SQL is dynamic enough to handle queries within queries. These inner queries are called subqueries and they can be used in many different sections of another query. In this video we will use subqueries within a where clause, a join statement, and as a column value.
select user_handle, sku, (select avg(quantity) from Purchases where user_handle = p.user_handle and sku = p.sku) from Purchases p group by user_handle, sku;
Instructor: [00:00] One of my personal favorite aspects of SQL is the ability to write queries within a query. This composability makes it easier to pull out Internet data all in one call rather than making multiple calls and getting data out in pieces.
[00:14] In the grouping and [inaudible] lesson within this course, we wanted to pull out the row that had the earliest create date. If we do man on the create date, and then pull out the first name, we get an error. Our database doesn't know how to handle the other columns while it's aggregating all the create date columns down to one.
[00:31] If we add FirstName to the GROUP BY, we see we get all three rows out, because now that FirstName is grouped by uniques first names, we'll get out the man per grouping of first names. Instead, what we want to do is use a subquery. For that, we'll write, "Select create date and FirstName from users."
[00:49] We'll also use a WHERE create date equals a subquery, selecting out the man create date from our users table. You see that this returns my name for first name and my create date. In order to use a subquery, it needs to be wrapped in parenthesis. Our subquery here returns one man create date from our users table.

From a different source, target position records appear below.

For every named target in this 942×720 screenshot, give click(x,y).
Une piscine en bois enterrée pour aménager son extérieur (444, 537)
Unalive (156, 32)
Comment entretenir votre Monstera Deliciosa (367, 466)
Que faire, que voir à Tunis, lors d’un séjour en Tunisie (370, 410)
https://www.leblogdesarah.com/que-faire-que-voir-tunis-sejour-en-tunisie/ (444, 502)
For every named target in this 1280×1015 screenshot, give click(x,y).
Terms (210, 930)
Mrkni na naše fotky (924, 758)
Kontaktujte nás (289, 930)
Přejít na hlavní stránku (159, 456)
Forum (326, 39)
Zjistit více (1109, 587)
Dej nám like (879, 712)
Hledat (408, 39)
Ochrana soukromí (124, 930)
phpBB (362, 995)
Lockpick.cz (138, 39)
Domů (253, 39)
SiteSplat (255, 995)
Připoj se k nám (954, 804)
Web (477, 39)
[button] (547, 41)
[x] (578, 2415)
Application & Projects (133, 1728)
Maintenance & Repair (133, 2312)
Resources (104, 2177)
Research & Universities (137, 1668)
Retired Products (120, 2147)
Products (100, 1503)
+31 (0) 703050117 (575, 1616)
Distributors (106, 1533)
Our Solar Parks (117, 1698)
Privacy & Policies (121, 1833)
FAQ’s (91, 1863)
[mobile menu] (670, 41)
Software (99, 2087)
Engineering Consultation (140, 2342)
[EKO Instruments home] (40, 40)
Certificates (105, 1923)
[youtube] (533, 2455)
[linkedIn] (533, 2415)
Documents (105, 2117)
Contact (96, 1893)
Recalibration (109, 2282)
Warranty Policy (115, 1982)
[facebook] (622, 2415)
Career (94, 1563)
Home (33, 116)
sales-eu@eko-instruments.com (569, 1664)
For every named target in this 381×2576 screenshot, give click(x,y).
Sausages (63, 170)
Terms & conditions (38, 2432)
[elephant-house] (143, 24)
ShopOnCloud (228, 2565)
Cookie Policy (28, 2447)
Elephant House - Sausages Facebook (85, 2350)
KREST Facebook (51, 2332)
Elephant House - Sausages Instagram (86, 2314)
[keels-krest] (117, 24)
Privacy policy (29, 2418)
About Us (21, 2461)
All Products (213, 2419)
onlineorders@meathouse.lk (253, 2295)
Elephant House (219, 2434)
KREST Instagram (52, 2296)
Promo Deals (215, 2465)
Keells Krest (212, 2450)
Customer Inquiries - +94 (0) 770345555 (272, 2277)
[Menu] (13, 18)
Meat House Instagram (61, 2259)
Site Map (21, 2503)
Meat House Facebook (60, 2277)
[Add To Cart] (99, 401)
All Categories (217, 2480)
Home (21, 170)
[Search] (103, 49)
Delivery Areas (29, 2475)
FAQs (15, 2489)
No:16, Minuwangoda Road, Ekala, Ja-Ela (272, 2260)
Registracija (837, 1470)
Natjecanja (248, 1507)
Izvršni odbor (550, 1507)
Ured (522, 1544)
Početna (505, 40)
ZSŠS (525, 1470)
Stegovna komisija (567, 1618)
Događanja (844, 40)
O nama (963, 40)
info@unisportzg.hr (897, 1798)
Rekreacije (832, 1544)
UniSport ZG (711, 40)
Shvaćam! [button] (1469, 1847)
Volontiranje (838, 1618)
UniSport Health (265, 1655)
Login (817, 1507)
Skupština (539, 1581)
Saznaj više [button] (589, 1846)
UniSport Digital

[01:12] That's what we use to filter by, where our man from the inner query matches the create date from the outer query. With this filter matching on the correct row, we can just pull out all the columns then. Subqueries can be used in other commands such as INSERT, UPDATE, and DELETE.
[01:29] Let's update the FirstName column of the row that has the earliest create date to Danny. Here you'll see that we've changed from Tyler to Danny. Not only can subqueries be used as a way to filter, but we can use them as a table to join on.
[01:44] Let's write, "Select total on FirstName from users, US, inner join on a subquery." We'll do select count of user handles as total. User handle from purchases or GROUP BY user handle, close parenthesis, and then we'll say we're a user handles match.
[02:05] With this in place, we'll see that Danny had one purchase and Mary had two purchases from the purchases table. Let's walk through this again. The top-level query is going to give us one column that exists on users, and the other that we create from our subquery. Our subquery is getting a count of GROUP BY user handles.
[02:25] This count tells us how many rows are in each group user handle. We inner join on the user handle. We pull out from the subquery and the user handles that already exist on the users table. The returning results show us how many orders each person purchased.
[02:42] Another option is using subqueries as a column value. For example, I want to return the average order size along with all of my skews and user handles instead of my purchases table. I can add a subquery next to my other columns. When I run this, you'll see that I get all of my user handles, all of my skews, and a consistent average across all of the quantities within the purchases table.
[03:05] To clarify, this isn't stating that the average for this user for the skew is this value. This is just the average quantity for all of the purchases made inside of our purchases table. I will, though, post the solution for making this average be a reflection of this user handle and the skew in the notes.
[03:24] Before you look, see if you can do it yourself. You'll want to enter another row with the same user handle and skew and a different quantity to make sure it's working like it should.